◆ EXERCISE GOAL ◆
All of the records that follow need to be copied word for word, without the pictures.

..............................

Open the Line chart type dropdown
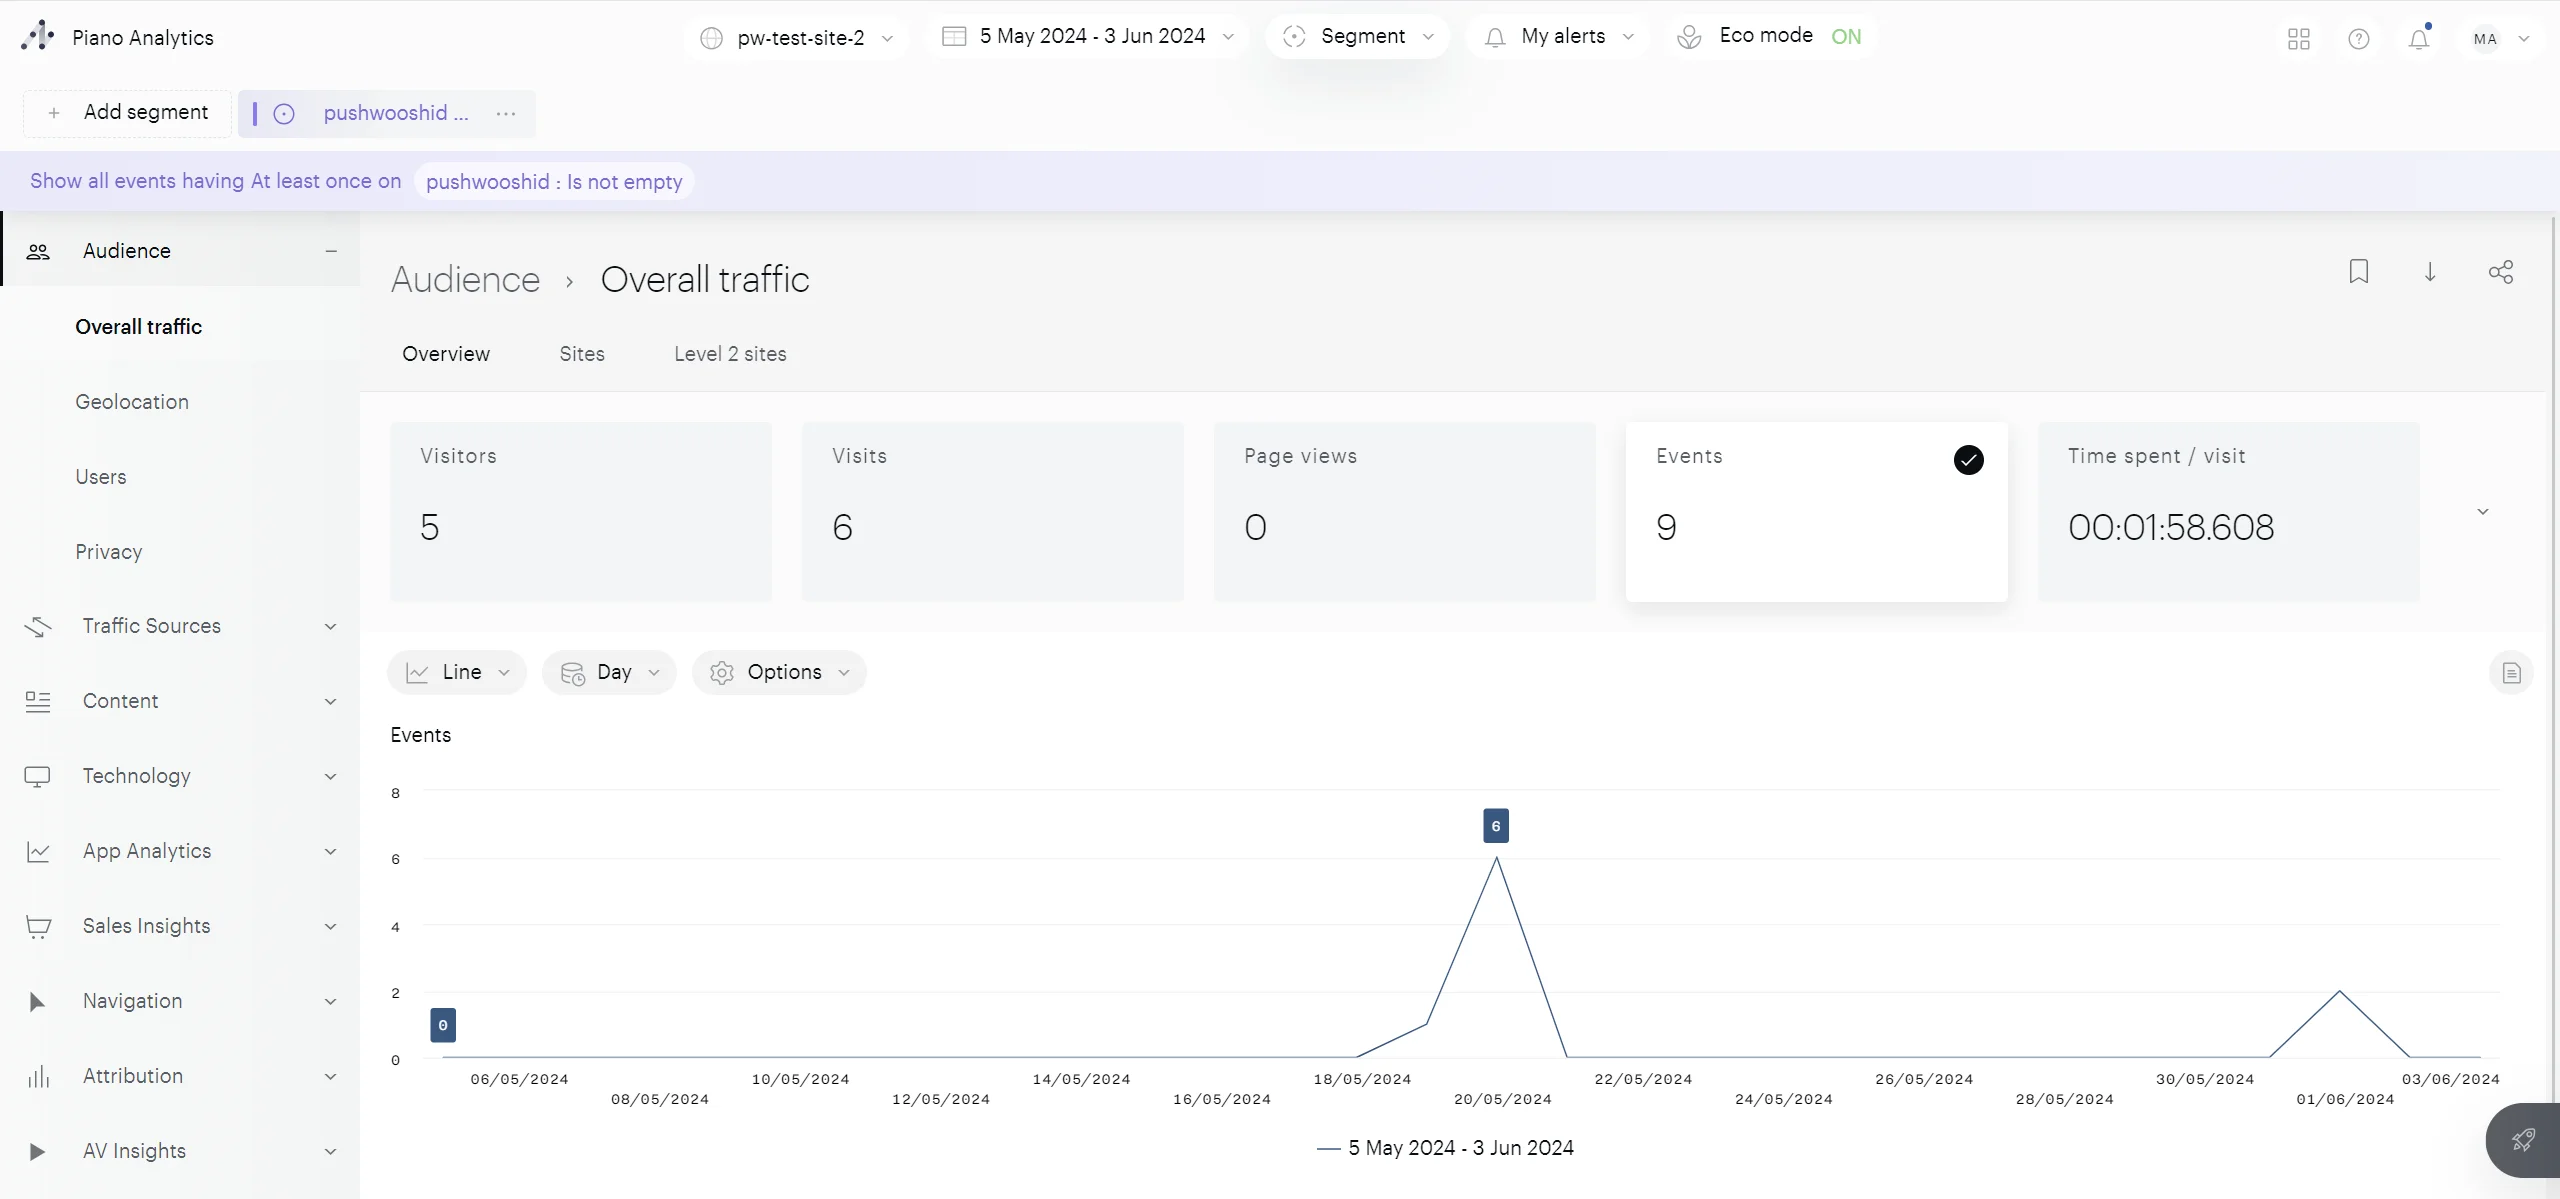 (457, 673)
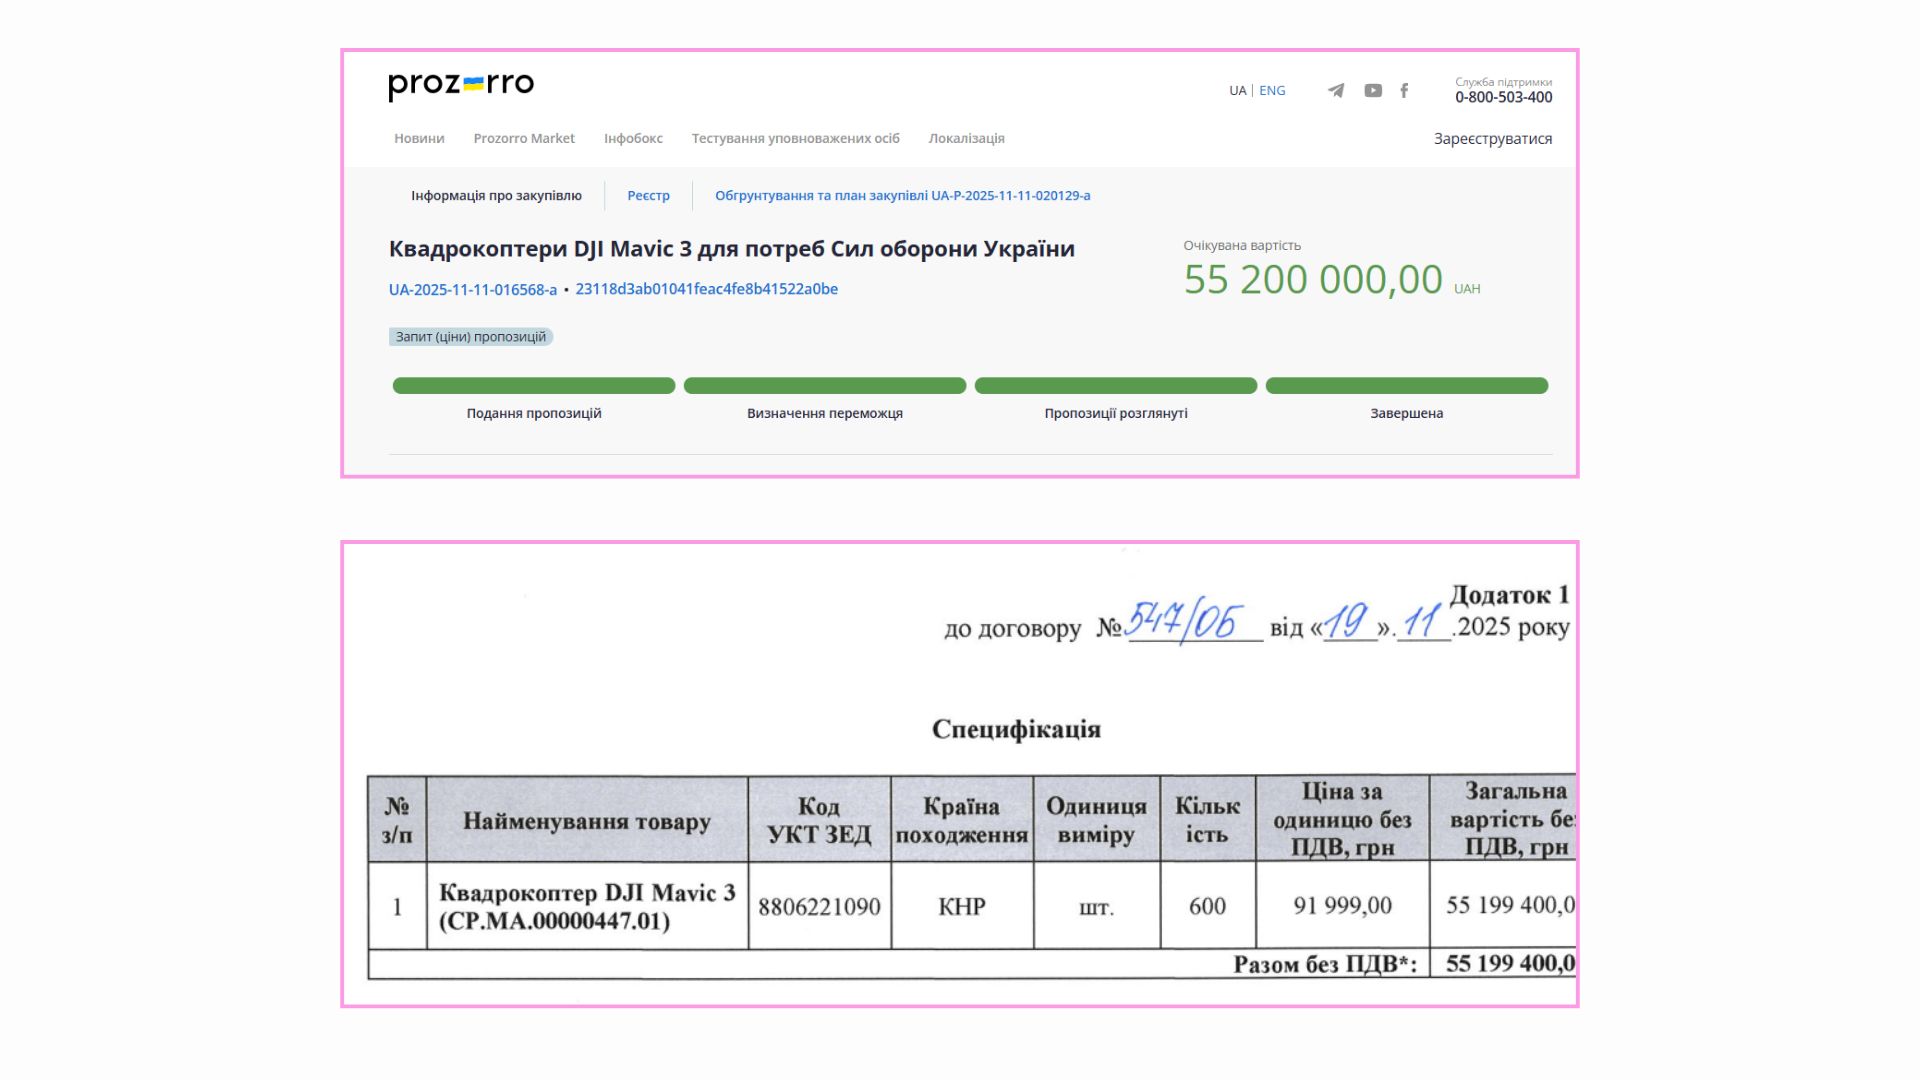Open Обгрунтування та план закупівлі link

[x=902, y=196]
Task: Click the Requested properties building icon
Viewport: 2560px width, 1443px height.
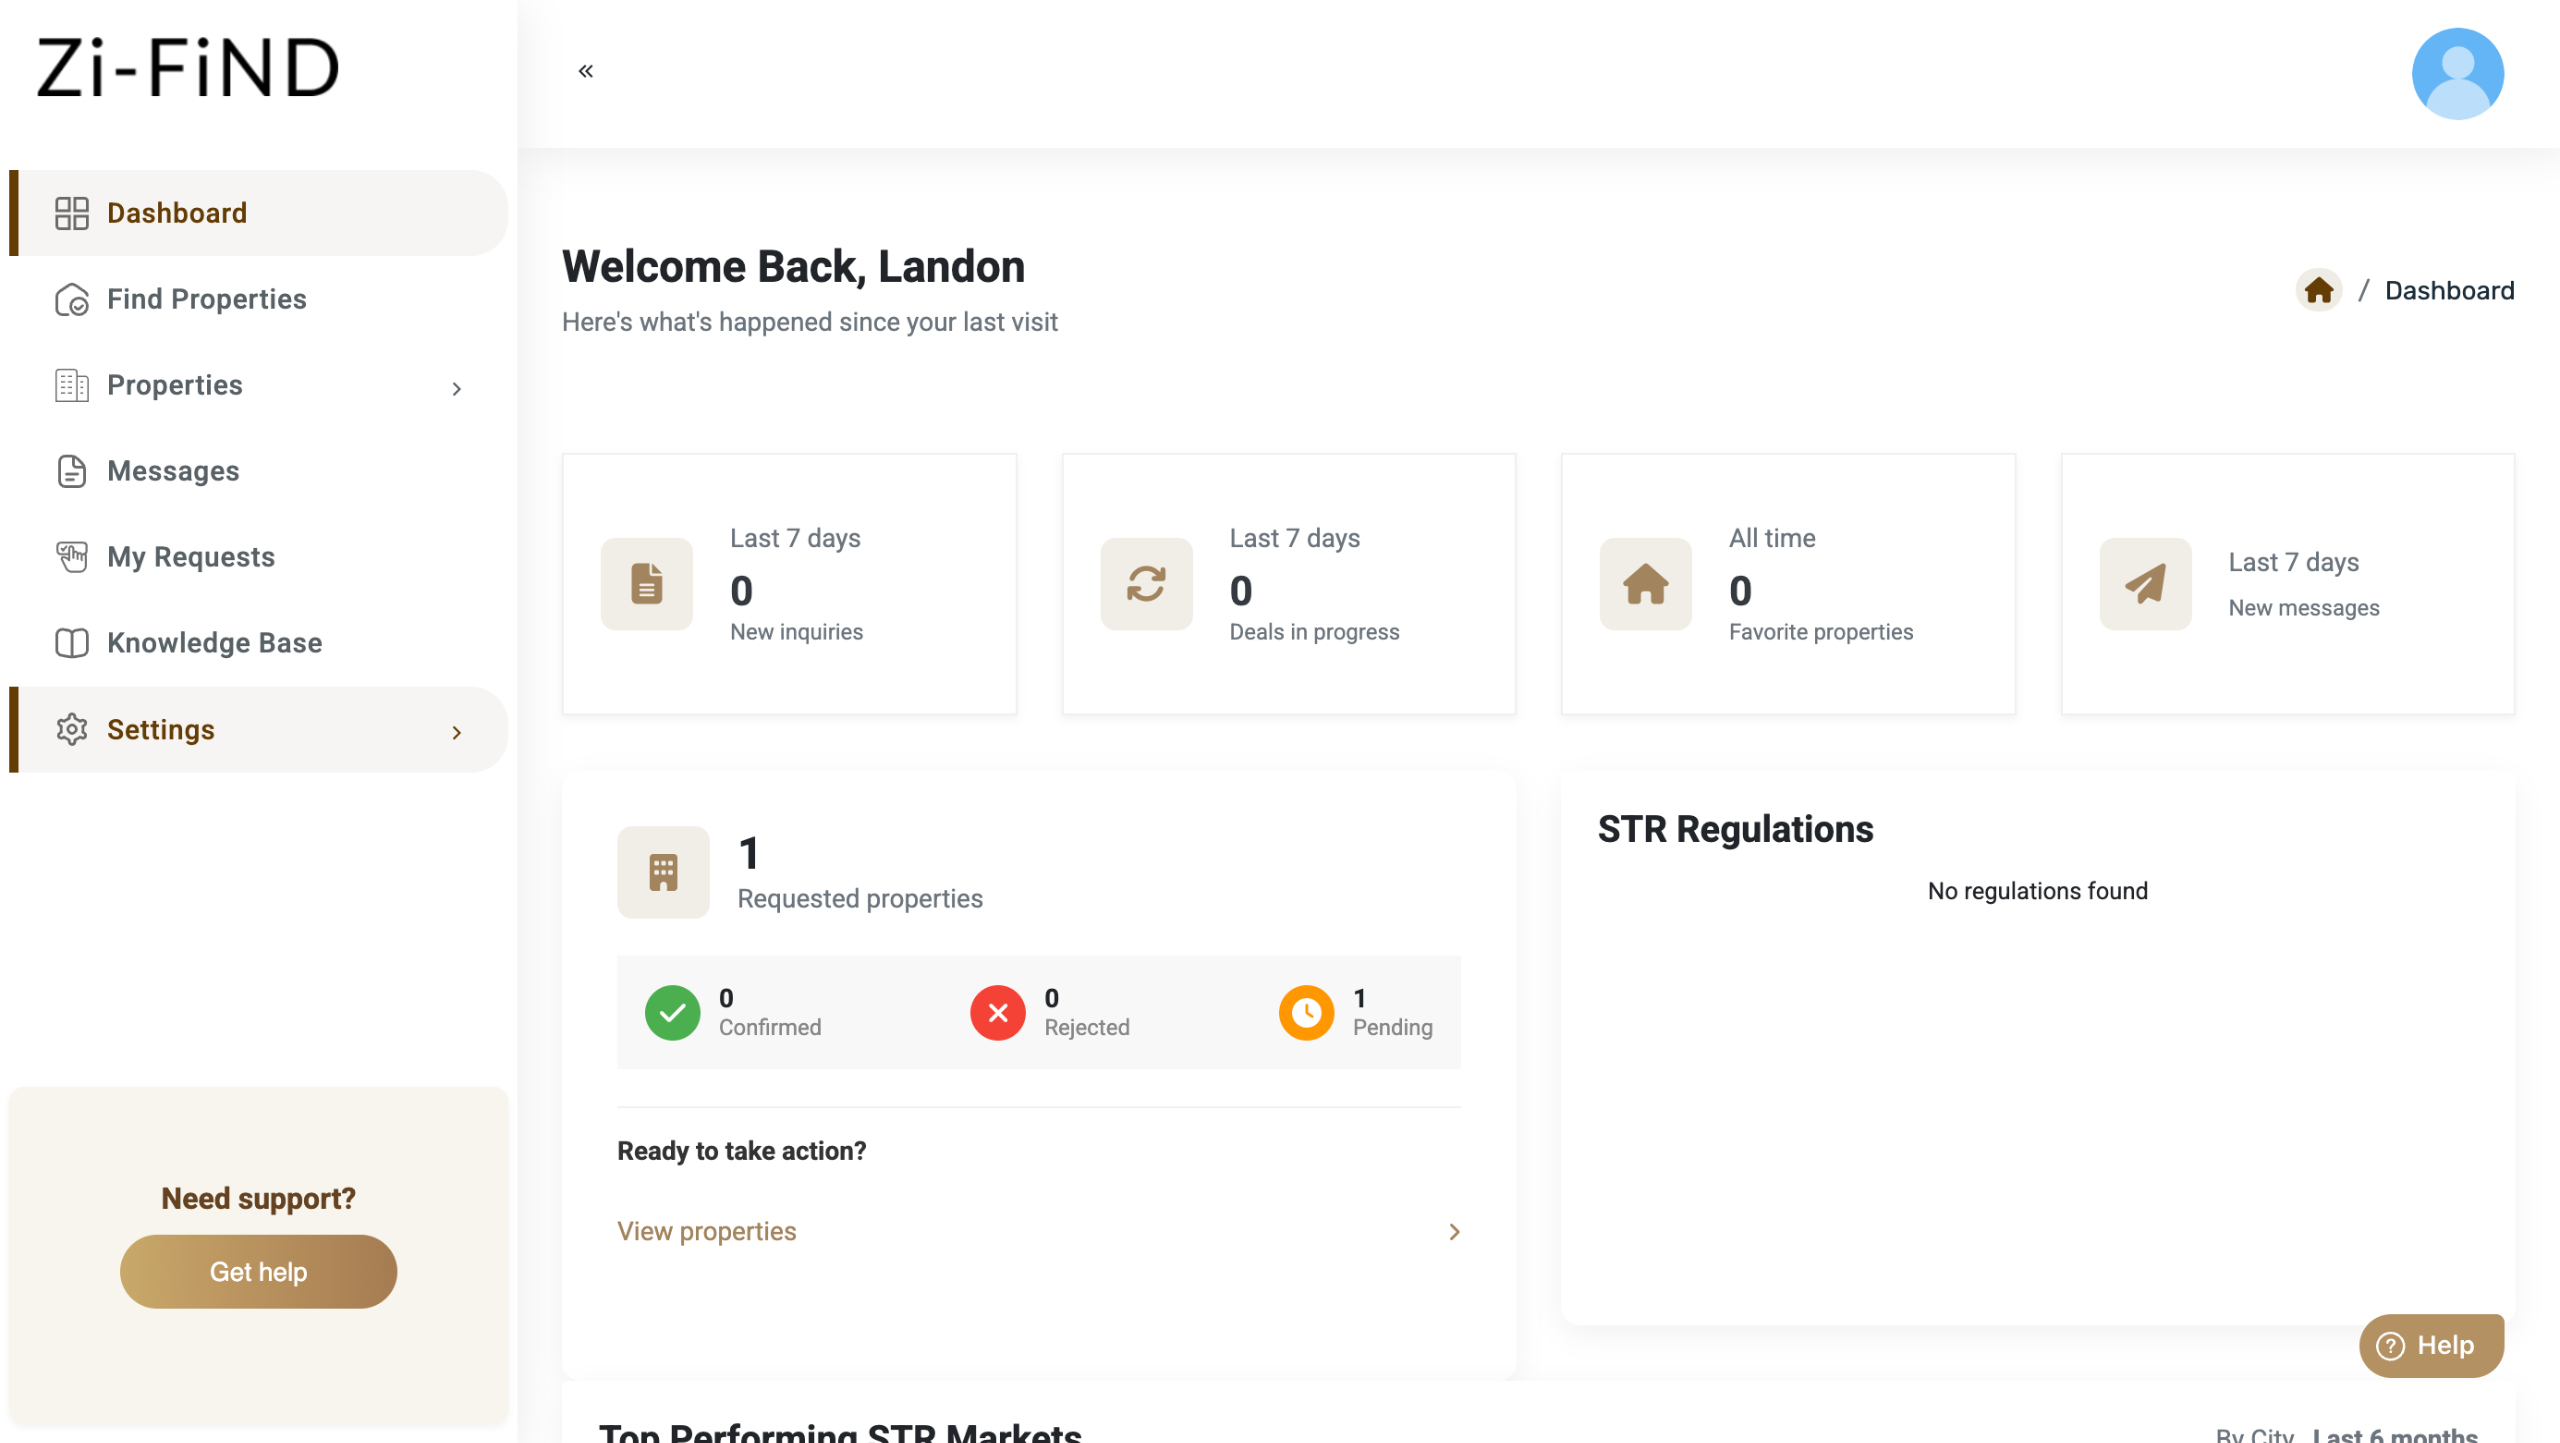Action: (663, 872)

..............................

◆ RESULT FOR THIS TASK ◆
Open the Line chart type dropdown
 (457, 673)
Open Обгрунтування та план закупівлі link

[x=902, y=196]
Task: Click the Requested properties building icon
Viewport: 2560px width, 1443px height.
Action: (663, 872)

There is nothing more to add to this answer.